** ASSIGNMENT **
For this exercise, repeat the whole listing below exactly. Leave the pictures out.

** RECORDS **
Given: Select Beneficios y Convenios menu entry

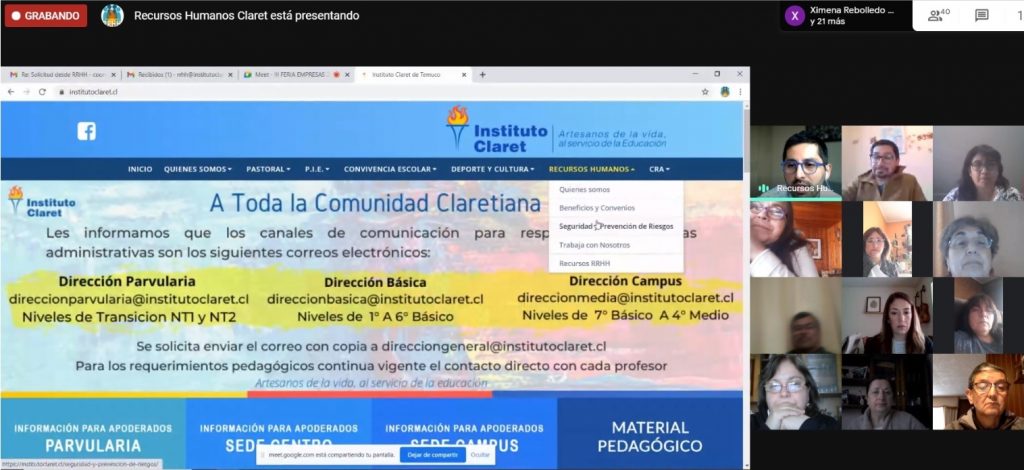Looking at the screenshot, I should 597,207.
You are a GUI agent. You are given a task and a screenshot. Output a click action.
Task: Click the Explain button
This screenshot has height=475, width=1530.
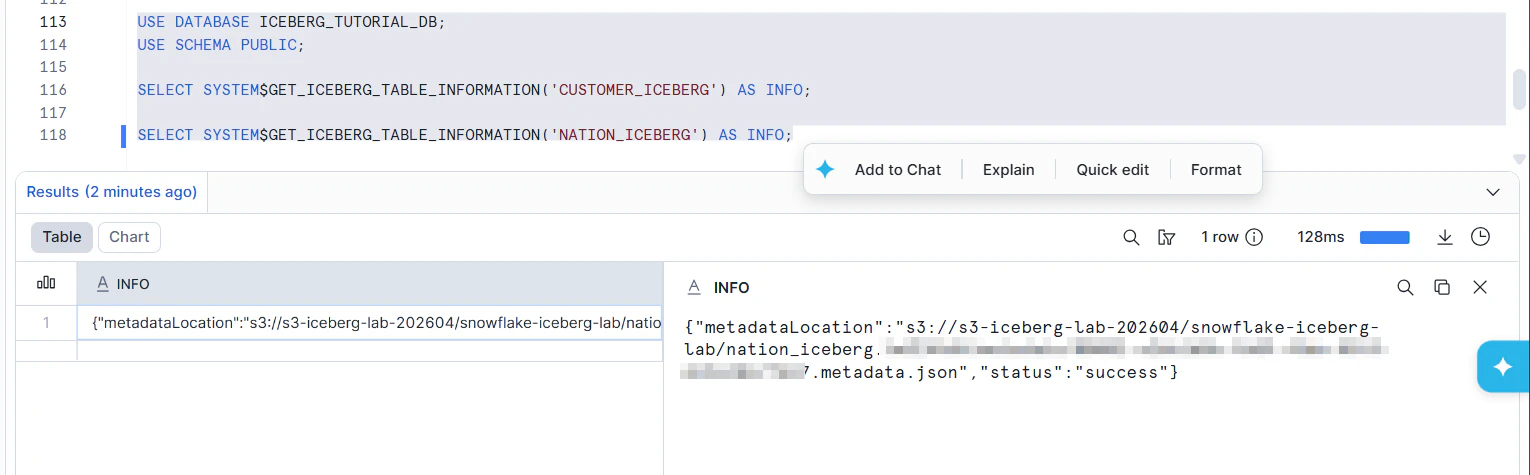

** ANSWER TO THIS EXERCISE **
Given: Select Beneficios y Convenios menu entry

Looking at the screenshot, I should 597,207.
You are a GUI agent. You are given a task and a screenshot. Output a click action.
Task: Click the Explain button
This screenshot has height=475, width=1530.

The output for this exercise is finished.